TU OBJETIVO:
¿Puedes reproducir sin ningún cambio el fragmento sobre la boda, desde "Para desplazarse al" hasta "nosotros, los novios."?

FRAGMENTO MOSTRADO:
□ □ □ □ □ □ □
La música que nos acompañó en la ceremonia estaba a cargo de un cuarteto de cuerda con la voz de la soprano Esperanza Mara. Tanto la entrada del novio como de la novia erizaron el vello de todos los asistentes y hasta cayeron algunas lagrimillas con la emoción.

A la salida de la iglesia una pequeña representación de la Asociación Rosalía de Castro de Padrón amenizó la salida sorprendiendo al novio con gaitas y tambores. Fue un regalo de mis amigas de la facultad, incluso una de ellas formaba parte del grupo, tocando a pleno sol con sus tacones.

Para desplazarse al lugar donde tenía lugar el banquete nupcial tuvimos la suerte de utilizar un Citroën azul clásico de los años 50.

Cuando ya pensábamos que no había posibilidad de mejorar el día, llegamos al Pazo da Touza a seguir con la celebración. Al llegar y ver a todos los camareros con un sombrero de paja y ver que nuestros invitados tenían también sombreros y sombrillas para combatir los rayos del sol del julio de las “Rías Baixas”, la imagen no podía ser más espectacular. Todo ello fue idea de mi madre, la cual contó con la colaboración de “El plan de tu boda” poniendo un carrito con gorros y sombrillas para todos los invitados, incluso una sombrilla especial para nosotros, los novios.
□ □ □ □ □ □ □
LOS DATOS:
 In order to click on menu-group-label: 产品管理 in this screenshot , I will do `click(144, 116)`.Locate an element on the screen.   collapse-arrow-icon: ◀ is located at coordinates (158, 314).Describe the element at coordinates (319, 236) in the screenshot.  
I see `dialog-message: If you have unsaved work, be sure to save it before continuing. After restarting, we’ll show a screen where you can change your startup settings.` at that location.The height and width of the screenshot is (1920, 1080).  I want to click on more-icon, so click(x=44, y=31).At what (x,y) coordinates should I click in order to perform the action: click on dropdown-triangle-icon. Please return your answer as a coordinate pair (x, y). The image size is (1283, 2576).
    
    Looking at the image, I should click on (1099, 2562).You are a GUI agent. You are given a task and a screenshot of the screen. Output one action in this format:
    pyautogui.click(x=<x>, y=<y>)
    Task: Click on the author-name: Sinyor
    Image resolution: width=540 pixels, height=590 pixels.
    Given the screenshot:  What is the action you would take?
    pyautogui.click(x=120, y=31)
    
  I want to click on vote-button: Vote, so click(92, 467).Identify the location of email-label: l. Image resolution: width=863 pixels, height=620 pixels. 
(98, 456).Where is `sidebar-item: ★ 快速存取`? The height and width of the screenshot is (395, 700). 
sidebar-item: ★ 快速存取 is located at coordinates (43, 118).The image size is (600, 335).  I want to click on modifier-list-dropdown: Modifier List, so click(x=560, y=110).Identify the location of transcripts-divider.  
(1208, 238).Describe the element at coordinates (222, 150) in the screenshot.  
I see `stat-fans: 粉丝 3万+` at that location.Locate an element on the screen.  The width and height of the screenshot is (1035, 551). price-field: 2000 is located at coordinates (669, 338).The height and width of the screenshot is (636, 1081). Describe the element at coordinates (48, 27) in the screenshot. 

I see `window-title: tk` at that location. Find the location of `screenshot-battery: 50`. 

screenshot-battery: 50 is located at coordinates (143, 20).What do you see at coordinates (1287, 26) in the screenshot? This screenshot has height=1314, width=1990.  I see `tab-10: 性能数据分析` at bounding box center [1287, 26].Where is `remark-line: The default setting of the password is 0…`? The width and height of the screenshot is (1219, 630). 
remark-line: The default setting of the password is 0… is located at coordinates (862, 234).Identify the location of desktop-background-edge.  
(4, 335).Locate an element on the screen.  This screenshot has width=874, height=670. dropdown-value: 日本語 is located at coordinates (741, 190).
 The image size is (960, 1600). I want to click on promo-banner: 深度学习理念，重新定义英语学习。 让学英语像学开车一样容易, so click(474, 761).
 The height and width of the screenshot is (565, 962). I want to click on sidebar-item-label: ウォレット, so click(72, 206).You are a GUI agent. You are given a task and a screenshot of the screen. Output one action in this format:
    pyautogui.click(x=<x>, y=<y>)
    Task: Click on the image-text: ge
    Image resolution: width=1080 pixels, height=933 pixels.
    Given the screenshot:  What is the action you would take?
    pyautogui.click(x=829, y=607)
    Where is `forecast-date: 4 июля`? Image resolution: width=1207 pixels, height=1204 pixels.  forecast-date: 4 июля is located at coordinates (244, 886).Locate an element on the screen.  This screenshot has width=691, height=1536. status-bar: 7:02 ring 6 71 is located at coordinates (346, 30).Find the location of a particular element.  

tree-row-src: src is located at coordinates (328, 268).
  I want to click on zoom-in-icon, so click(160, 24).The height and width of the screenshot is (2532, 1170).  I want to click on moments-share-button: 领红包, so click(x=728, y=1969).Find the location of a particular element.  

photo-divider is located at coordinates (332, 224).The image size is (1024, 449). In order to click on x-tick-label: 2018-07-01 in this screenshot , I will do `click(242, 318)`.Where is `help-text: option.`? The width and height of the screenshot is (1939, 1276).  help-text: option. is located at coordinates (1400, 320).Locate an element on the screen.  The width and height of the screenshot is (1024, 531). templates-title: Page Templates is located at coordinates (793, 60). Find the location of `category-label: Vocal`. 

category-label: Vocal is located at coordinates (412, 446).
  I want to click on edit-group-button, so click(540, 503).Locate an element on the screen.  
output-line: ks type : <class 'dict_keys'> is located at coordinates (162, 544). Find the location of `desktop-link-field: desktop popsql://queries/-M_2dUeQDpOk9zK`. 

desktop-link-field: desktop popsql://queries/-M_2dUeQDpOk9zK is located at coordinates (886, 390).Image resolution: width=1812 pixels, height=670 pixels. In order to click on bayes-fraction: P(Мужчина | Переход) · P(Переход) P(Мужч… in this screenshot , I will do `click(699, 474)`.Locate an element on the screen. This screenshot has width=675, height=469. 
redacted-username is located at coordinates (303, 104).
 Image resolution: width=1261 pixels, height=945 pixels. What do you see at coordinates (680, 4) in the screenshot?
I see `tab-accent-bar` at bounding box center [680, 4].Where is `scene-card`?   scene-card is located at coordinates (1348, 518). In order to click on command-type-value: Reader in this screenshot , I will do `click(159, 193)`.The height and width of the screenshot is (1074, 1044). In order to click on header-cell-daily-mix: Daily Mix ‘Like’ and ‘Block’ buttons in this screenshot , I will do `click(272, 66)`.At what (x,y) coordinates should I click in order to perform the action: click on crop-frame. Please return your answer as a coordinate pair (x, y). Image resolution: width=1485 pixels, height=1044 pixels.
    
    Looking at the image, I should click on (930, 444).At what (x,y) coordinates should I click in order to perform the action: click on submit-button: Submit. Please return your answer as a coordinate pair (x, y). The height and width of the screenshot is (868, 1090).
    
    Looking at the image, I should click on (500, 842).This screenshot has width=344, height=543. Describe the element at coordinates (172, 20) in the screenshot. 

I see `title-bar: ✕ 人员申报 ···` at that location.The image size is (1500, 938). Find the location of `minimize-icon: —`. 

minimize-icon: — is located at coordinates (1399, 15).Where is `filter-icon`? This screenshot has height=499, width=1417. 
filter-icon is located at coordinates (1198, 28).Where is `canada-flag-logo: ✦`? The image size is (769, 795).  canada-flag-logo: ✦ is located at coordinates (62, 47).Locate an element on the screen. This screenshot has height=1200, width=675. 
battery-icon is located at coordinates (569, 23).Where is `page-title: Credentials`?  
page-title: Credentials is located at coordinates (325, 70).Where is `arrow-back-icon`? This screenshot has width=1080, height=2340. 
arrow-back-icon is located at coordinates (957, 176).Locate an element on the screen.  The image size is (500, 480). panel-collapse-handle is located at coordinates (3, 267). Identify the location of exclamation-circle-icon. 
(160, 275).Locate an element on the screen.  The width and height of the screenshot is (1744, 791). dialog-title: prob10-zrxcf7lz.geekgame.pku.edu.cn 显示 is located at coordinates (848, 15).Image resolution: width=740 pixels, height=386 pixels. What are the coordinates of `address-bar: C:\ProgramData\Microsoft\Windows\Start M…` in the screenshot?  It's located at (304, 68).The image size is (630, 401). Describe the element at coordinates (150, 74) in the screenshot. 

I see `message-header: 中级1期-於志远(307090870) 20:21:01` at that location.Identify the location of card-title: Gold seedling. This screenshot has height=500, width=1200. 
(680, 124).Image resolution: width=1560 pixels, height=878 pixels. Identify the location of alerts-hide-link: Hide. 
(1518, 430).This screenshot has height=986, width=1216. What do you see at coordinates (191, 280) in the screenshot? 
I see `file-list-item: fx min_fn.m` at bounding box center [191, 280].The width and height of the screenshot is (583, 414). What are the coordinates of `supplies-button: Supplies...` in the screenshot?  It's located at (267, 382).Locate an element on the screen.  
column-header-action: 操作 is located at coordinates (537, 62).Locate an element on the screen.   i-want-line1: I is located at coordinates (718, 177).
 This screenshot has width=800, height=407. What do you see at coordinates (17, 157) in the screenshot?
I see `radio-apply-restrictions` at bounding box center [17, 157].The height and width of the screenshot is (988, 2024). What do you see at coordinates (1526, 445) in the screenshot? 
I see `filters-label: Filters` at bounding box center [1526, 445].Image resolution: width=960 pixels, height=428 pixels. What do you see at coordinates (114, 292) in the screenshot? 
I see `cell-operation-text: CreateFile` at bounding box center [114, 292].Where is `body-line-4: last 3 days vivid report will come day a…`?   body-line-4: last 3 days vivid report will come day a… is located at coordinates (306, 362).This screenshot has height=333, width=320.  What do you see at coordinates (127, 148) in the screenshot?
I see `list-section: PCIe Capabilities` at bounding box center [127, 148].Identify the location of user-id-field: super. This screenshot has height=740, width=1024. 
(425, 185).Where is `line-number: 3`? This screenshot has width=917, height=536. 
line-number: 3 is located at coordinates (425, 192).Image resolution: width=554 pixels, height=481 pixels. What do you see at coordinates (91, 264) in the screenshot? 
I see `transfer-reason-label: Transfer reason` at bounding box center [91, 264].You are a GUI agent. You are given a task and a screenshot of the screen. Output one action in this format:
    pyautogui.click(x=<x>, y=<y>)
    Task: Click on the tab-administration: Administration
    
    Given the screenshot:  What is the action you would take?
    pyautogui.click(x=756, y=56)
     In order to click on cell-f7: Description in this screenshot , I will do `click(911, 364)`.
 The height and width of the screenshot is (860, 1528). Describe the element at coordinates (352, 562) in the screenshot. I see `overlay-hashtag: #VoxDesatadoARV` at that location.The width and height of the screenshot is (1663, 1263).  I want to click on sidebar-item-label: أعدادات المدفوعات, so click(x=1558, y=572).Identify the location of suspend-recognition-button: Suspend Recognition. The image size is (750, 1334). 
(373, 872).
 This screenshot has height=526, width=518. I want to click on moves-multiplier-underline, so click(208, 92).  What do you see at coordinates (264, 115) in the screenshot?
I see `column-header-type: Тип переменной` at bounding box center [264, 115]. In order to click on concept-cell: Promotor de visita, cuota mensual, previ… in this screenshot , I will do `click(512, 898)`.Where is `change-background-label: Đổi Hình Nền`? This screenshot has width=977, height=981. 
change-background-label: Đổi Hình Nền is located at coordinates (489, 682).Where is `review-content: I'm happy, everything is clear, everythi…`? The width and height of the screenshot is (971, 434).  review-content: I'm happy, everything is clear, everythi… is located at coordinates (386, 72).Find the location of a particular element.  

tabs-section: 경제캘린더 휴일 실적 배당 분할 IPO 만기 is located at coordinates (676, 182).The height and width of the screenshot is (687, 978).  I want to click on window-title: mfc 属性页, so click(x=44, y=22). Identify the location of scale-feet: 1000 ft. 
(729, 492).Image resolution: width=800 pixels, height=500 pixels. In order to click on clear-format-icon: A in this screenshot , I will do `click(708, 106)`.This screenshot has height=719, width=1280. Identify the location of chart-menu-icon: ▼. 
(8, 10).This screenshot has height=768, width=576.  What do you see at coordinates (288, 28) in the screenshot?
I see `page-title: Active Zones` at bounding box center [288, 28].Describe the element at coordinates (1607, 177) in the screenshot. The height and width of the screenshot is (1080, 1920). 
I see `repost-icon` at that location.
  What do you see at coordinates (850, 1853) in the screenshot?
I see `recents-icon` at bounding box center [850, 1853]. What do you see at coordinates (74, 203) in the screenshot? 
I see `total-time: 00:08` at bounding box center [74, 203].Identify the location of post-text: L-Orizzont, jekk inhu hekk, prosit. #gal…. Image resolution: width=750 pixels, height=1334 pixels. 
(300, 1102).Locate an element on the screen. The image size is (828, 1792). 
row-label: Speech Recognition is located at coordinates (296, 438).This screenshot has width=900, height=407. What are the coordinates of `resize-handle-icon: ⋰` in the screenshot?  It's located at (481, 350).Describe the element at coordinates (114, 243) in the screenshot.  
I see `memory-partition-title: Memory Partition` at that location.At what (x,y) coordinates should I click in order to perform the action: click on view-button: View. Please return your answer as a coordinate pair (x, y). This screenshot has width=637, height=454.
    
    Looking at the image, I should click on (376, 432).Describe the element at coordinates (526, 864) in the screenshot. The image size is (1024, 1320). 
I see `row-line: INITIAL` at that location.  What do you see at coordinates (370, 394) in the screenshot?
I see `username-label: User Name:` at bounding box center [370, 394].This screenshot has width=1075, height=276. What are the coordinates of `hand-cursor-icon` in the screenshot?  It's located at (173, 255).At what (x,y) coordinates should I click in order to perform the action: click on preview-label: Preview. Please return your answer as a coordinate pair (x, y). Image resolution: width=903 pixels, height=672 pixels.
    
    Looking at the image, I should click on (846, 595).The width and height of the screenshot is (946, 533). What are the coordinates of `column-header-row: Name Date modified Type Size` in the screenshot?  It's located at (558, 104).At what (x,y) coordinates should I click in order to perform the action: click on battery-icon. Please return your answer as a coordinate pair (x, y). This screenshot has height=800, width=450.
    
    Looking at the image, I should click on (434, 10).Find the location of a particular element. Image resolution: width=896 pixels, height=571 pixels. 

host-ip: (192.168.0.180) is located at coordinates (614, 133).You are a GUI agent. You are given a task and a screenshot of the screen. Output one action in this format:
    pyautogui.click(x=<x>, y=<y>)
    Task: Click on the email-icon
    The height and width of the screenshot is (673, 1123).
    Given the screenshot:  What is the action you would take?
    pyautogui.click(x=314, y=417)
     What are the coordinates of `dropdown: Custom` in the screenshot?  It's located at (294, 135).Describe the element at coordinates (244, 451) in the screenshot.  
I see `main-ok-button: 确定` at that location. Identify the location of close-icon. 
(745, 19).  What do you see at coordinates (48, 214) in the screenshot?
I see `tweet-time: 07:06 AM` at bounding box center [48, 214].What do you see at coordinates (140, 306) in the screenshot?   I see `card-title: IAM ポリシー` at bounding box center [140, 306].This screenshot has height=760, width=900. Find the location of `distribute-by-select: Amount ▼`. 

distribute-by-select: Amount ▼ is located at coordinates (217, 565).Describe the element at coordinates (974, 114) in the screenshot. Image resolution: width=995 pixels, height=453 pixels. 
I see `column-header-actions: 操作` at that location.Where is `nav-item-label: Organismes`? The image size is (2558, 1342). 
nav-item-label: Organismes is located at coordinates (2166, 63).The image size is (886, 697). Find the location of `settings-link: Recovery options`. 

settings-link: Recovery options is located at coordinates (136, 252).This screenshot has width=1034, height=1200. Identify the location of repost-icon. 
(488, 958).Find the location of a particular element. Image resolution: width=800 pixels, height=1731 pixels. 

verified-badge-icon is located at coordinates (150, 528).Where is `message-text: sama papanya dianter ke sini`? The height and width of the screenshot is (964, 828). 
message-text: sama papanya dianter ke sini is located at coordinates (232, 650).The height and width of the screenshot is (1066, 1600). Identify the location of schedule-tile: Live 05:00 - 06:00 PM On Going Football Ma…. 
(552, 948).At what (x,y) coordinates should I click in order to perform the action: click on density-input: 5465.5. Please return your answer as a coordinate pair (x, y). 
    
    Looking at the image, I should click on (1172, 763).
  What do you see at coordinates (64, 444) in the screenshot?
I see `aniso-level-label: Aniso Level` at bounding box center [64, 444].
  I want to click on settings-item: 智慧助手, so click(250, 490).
□ □ □ □ □ □ □
RESPUESTA AL EJERCICIO:
Para desplazarse al lugar donde tenía lugar el banquete nupcial tuvimos la suerte de utilizar un Citroën azul clásico de los años 50.

Cuando ya pensábamos que no había posibilidad de mejorar el día, llegamos al Pazo da Touza a seguir con la celebración. Al llegar y ver a todos los camareros con un sombrero de paja y ver que nuestros invitados tenían también sombreros y sombrillas para combatir los rayos del sol del julio de las “Rías Baixas”, la imagen no podía ser más espectacular. Todo ello fue idea de mi madre, la cual contó con la colaboración de “El plan de tu boda” poniendo un carrito con gorros y sombrillas para todos los invitados, incluso una sombrilla especial para nosotros, los novios.